In mid-July 1955, at Daimler-Benz’s annual meeting in Stuttgart, two new major shareholders registered and were elected to the carmaker’s supervisory board: Herbert Quandt and Friedrich Flick. Herbert registered a sizable 3.85 percent stake in Daimler, which he and Harald had inherited from Günther. But Flick took everyone by surprise by filing a 25 percent interest, a blocking minority. The mogul, fresh out of prison, had secretly started buying shares in Daimler. The Quandt siblings and Flick now wanted more. Herbert and Harald desired a 25 percent interest. Flick was eyeing majority control. As two of Germany’s wealthiest business dynasties went head to head to increase their stakes, Daimler’s share price rose feverishly. In January 1956, a third investor emerged: a speculating timber merchant from Bremen who had amassed an 8 percent stake. He wanted to sell his share package to one of the two parties at a massive premium: double the stock price.
United by the presence of a common enemy, the Quandts and Flick now called a truce. They made a secret deal to squeeze out the new investor. Flick rejected the speculator’s offer, which forced the latter to sell the stake to Herbert and Harald at a much lower price. The Quandt siblings and Flick then split the share package and continued to increase their stakes. At Daimler’s next annual general meeting in June 1956, Harald Quandt and Flick’s elder son Otto-Ernst joined the supervisory board of the Stuttgart carmaker.
By late 1959, Flick was Daimler-Benz’s largest shareholder, with about a 40 percent stake. The Quandts held some 15 percent. Between them stood Deutsche Bank, with a 28.5 percent interest. The triumvirate of Hermann Josef Abs — Deutsche Bank’s chairman and Daimler-Benz’s supervisory board chairman — the Flicks, and the Quandts would rule over Europe’s largest carmaker for the next decades. And it was hardly a contentious reign. Flick placed part of his Daimler stake in a holding firm owned by Herbert Quandt, which allowed Herbert to qualify for a tax break. The dynasties were now officially in cahoots.

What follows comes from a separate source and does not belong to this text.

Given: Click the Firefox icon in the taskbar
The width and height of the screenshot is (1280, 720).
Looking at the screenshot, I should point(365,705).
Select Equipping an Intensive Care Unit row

But whereas Herbert and Flick wound up closely collaborating at Daimler, in an attempt to rescue BMW they found themselves on opposing sides. The Munich carmaker was on the brink of bankruptcy in the late 1950s, due to a lack of variety in car models and bad management. Herbert asked Harald’s permission to buy BMW shares on his own account, separate from the Quandt group. It was a risky investment, but Herbert, who loved fast cars, wanted a shot at restructuring the firm.

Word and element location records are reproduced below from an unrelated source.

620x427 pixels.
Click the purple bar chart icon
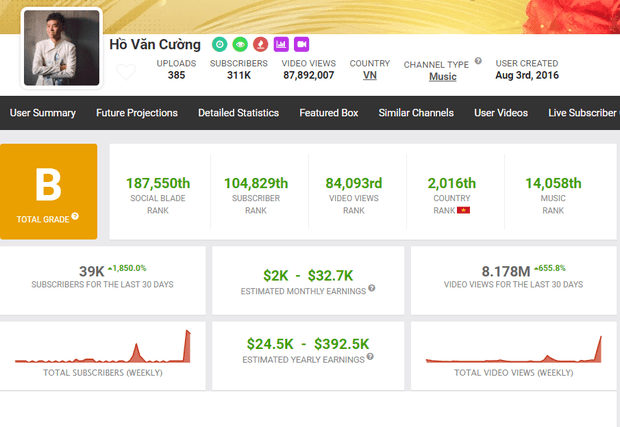coord(281,44)
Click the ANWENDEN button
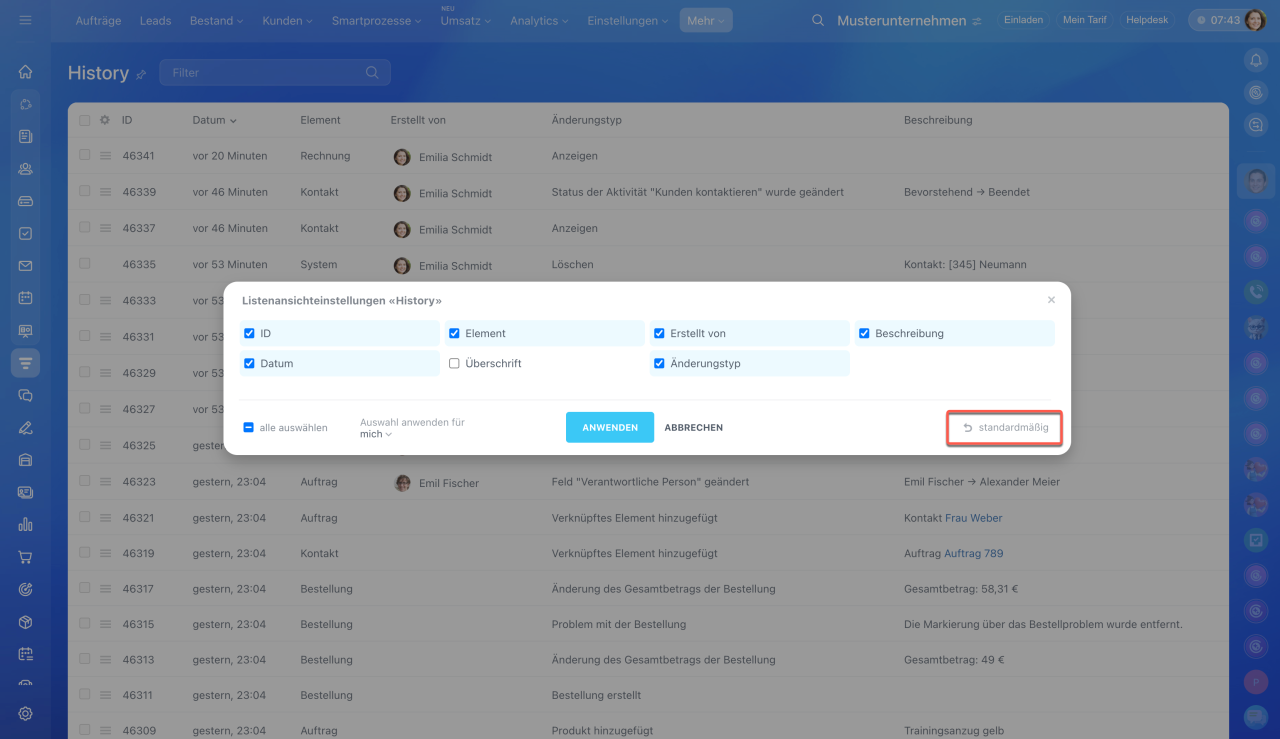Image resolution: width=1280 pixels, height=739 pixels. tap(609, 427)
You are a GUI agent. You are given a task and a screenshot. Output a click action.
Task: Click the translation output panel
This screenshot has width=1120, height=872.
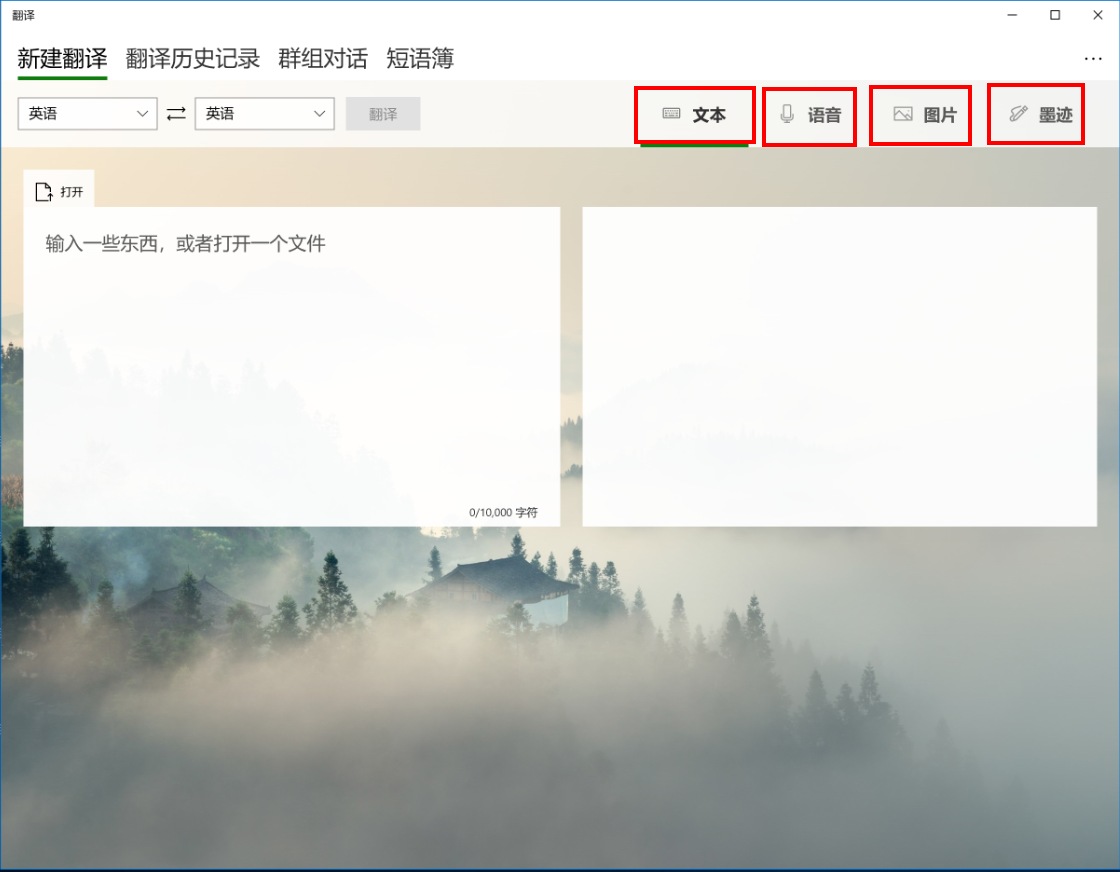click(x=839, y=366)
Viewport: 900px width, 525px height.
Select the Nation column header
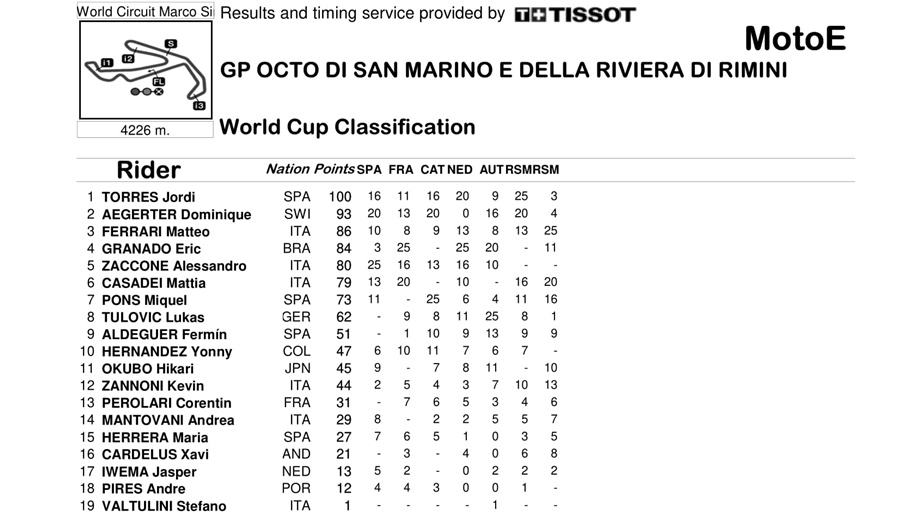pyautogui.click(x=287, y=169)
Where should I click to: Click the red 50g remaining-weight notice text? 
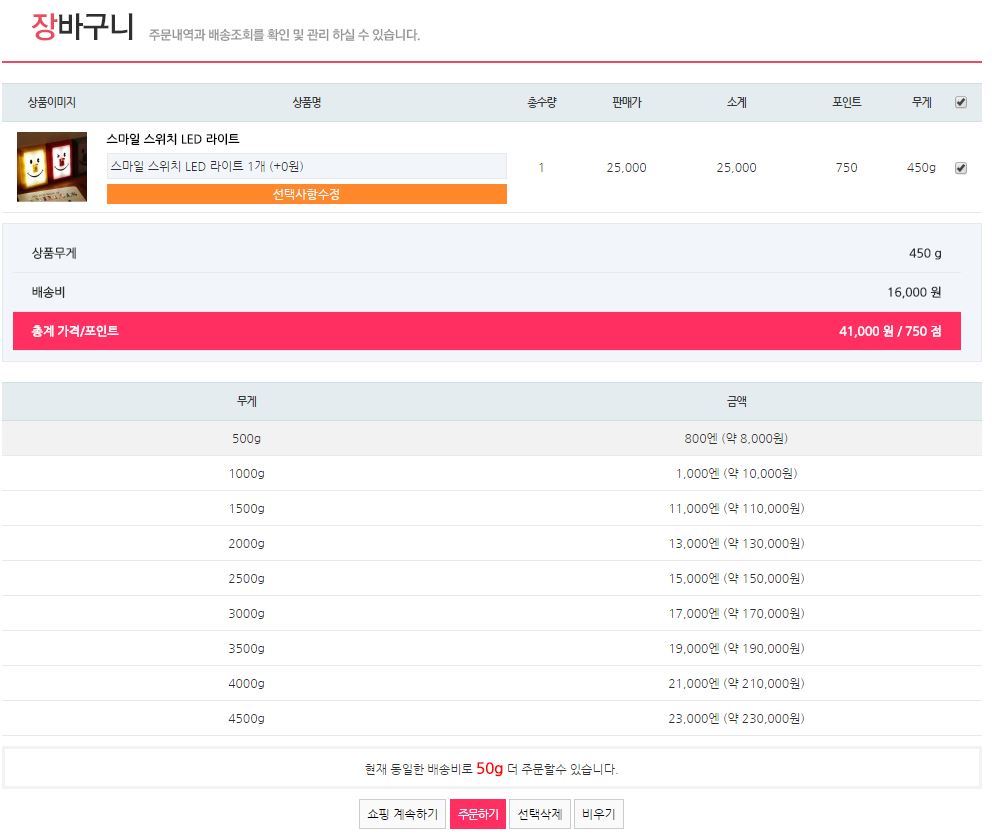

Herbert began buying BMW shares and convertible bonds. The press first suspected that Flick was behind the rising share price, but he denied it. However, at BMW’s annual meeting in December 1959, a Flick-backed restructuring plan was proposed. It included issuing new shares exclusively to Daimler-Benz, which then would have held a majority stake in its competitor. Flick, as Daimler’s largest shareholder, saw it as a cheap way of bringing BMW under his control. But the restructuring plan that Flick supported ultimately was not accepted at the shareholders’ meeting in Munich, which was quite heated. Following Flick’s attempted corporate coup, Herbert firmly took the reins and began to reorganize BMW himself, after becoming its largest shareholder.
Herbert’s decade-long restructuring of BMW proved successful. He installed new management, expanded the range of car models, and continued buying shares. In 1968, BMW hit one billion deutsch marks in revenue, and Herbert held 40 percent of its stock. That summer, he sold the family’s longtime stake in the oil and gas giant Wintershall to the chemicals behemoth BASF for about 125 million deutsch marks. He used part of the proceeds to become BMW’s controlling shareholder. To this day, two of his children still retain that level of control over the carmaker, making them Germany’s wealthiest siblings.